Sophie Gets the Horns
Ethnography is, as I now understand it, a study of cultures and civilizations apart from our own (whichever that may be) and so it comes as no coincidence that the college class taken by this play’s four protagonists is essentially Ethnography 101. That is because Sophie Gets the Horns is very much an ethnographical text in and of itself, something that could be studied in such a class; the tribe of late twentieth century tertiary students its chosen topic.

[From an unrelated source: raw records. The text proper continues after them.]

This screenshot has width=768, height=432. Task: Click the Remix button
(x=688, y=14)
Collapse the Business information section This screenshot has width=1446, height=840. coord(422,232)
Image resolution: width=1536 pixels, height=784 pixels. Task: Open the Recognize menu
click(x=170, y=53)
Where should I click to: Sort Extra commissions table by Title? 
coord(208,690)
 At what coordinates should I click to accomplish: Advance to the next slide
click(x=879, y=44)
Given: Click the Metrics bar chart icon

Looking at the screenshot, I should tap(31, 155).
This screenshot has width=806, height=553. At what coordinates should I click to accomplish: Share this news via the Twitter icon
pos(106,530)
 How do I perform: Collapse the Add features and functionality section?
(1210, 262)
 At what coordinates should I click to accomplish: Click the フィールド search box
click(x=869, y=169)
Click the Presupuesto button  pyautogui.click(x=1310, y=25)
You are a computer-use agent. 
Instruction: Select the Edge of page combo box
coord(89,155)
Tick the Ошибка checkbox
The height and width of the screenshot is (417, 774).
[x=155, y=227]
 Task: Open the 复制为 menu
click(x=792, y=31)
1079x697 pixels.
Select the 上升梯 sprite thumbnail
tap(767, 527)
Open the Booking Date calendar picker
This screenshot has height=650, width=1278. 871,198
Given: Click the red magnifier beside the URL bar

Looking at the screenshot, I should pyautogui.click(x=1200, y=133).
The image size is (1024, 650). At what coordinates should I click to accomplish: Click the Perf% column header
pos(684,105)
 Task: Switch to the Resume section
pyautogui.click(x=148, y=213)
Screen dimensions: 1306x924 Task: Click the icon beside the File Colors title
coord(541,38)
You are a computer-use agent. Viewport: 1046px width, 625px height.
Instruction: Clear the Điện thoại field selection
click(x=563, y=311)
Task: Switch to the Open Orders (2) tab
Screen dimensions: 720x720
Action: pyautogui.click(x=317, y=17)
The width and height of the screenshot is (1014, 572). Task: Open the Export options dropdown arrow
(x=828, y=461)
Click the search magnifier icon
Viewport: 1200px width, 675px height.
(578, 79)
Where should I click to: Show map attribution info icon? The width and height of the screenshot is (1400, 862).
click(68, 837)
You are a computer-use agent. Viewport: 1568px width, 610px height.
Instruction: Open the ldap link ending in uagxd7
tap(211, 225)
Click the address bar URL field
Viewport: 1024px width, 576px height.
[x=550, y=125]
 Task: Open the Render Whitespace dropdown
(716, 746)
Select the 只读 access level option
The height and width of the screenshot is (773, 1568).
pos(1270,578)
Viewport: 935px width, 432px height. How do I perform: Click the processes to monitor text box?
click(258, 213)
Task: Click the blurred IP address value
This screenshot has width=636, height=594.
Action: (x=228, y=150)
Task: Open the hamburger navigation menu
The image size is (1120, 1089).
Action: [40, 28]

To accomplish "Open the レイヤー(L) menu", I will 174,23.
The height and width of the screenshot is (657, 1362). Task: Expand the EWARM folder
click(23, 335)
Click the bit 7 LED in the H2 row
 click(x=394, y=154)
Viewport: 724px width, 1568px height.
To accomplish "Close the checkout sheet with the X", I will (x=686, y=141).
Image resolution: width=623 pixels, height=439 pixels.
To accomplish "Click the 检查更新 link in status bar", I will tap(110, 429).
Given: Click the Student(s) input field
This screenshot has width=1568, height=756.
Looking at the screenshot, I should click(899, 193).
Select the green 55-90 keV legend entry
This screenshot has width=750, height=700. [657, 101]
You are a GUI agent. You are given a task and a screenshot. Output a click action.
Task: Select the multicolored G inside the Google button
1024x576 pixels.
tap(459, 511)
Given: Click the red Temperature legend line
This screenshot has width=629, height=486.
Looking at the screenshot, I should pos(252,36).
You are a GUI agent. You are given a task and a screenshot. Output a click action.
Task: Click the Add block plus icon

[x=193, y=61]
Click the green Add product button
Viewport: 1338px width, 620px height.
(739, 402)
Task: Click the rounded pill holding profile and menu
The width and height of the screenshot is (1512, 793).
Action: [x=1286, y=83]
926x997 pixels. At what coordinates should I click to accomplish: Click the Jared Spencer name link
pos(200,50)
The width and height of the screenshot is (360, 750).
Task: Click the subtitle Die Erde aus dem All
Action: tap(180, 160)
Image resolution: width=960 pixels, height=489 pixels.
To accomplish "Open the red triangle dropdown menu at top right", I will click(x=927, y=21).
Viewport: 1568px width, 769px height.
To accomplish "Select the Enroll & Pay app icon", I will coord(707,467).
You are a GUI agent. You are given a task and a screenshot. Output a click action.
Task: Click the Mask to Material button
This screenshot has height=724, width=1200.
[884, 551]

This play, put on in a church attic by indie company The Riot Group, begins with a sort of performance art prelude. As the audience is being lead across the stage to the stadium seating on the far wall they are walking amongst and around three of the shows actors, who are sitting static on the floor staring into the screens of their laptops. At first it’s hard to know whether this is a part of the show or if it’s simply a side-effect of the space having no real backstage area; these days it’s not unusual to see people hectically checking out their cyber-status before signing off for two hours, but then I guess that is the point.
Behind them stand some dramatic paper stacks, artifacts of an ancient era not now ten years past and this dichotomy instantly introduces the problem that this play wishes to tackle; the dissonance between now and the mid-nineties. The play opens in the present, where all of the characters are so strongly bound to their screens, but then spends the majority of its time in the past via flashback and the close and open nature of the interpersonal relationships here highlight the distinction quite clearly.
More importantly though is that Horns convincingly paints a picture of its chosen era, something that it certainly does to my mind do. The callbacks and pop-culture references really work to recall the scene without ever becoming over the top: the outfits are now antique, the stereotypes strange but stirring( I had forgotten about white girl rapper types) and characters quote both Nirvana and No Doubt with an admirable naturalism. In fact it is the literal music that most set the scene for me; each track is a tasteful instrumental homage to a cult hit of the time and it’s ambience really added something to he experience, evoking the era with a deft ease.
My thoughts on the productions other technical elements are all for the most part just as positive, but the one that most struck me was the choreography. The stage directions, something that informally never notice, are an integral part of this piece; the play is quite small and quite simple on the surface, but it never seems like it because this constant chaotic motion imbues in them an aesthetic complexion befitting a much bigger event, the eye never stays still while watching this show. Admittedly though as I am unfamiliar with the art a lot of the interpretive dance elements introduced went over my head; the semiotics of all but the simplest examples too much for my mind to make sense of.
This is, unfortunately, where the play started to seem a little problematic for me; there is an ambiguous art-school poeticism to it that I don’t particularly have the palette for. As the professor in the play keeps repeating it is important that all ethnographers remain disinterested in that which they are studying but I’m not sure that the Riot crew can say that about the nineties; for as much as they skewer the style and rituals of these past people they rarely prove themselves to be very different. Just as it is hard to find the line between before and during the play it is also tough to distinguish the daring works of Alice from that of this work. When Sophie seems maudlin, myopic or much too self-important for its own good I have to wonder where to draw the line between satire and serious statement and this interest, this self-interest of sorts, troubled me somewhat.
For example Alice’s obsession with Sylvia Plath was a strong observation – we’ve all known a student who was obsessed in this way with a single writer – but I also felt that the play itself was similarly obsessed with her works and probably dedicated far too much time to discussing them, especially in the final act’s play-within-a-play about her and husband Ted Hughes. Yes, it is a thematically important moment but so is seeing the present lives of the plays actual characters, something that sort of seemed skipped over in comparison.
If i hadn’t read to the contrary i could easily have assumed that the writer was a thirty eight year old white woman given its authenticity; but this is both a boon and a breakage. So Sophie is a strongly evocative and illustrative example of ethnographical fiction, it takes us back into a time and place that shaped the generation currently stepping up into power. In a way this was their Great War, their Korea,these people are veterans of the nineties and this play is their personal ‘Nam flashback, so there is an import to it. The impact of this though is lessened by those seemingly less evolved elements, those that felt too much like they were coming from the mouth of a student. So as a play it is flawed, but I cannot think of anything that I would rather have aliens find in an archeological dig on the era; it’ll bring you back to your own past and all that entails, just minus most of the pain.